Fakt, że żydowskie instytucje, takie jak synagogi i szkoły, muszą być chronione, "nie jest normalny". "Nie widzę tego w przypadku kościołów i meczetów" - zaznaczył Prosor.
Ambasador widzi antysemityzm we wszystkich częściach niemieckiego społeczeństwa - na lewicy i prawicy, a także wśród muzułmanów. Antysemickie i antyizraelskie hasła, takie jak te użyte ostatnio na palestyńskim wiecu w Berlinie, muszą być zakazane. "To musi być karalne" - podkreślił dyplomata.
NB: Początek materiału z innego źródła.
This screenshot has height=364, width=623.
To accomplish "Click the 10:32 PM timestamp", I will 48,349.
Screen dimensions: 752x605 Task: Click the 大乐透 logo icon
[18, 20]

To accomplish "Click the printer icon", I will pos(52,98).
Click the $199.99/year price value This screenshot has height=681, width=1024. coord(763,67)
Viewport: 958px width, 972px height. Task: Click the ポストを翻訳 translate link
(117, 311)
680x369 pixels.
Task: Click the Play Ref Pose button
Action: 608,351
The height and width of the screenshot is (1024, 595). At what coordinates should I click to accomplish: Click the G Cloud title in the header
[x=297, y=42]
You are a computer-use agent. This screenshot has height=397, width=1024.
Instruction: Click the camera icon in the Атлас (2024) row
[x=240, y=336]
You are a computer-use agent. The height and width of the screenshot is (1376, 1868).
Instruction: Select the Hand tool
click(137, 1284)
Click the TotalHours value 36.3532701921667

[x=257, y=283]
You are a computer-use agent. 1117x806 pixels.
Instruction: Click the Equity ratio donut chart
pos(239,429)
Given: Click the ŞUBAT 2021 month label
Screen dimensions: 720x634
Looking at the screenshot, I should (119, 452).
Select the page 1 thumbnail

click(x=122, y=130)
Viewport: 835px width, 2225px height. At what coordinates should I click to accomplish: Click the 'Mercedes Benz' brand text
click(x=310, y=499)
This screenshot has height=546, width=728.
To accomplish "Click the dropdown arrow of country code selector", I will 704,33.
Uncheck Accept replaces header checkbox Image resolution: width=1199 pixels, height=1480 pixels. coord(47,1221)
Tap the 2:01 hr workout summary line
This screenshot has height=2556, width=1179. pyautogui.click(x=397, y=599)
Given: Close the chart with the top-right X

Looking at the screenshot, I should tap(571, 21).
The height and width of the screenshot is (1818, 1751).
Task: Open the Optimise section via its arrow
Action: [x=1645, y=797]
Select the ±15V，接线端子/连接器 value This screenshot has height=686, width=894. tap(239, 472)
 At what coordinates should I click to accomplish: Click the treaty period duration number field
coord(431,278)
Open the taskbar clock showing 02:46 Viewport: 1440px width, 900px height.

W czasie świąt wielkanocnych na demonstracji pod hasłem "Solidarność z Palestyną" w berlińskich dzielnicach Kreuzberg i Neukoelln skandowano antyizraelskie hasła. Komisarz ds. antysemityzmu rządu federalnego Felix Klein wezwał wówczas do zaangażowania organów ścigania - przypomina portal dziennika "Welt".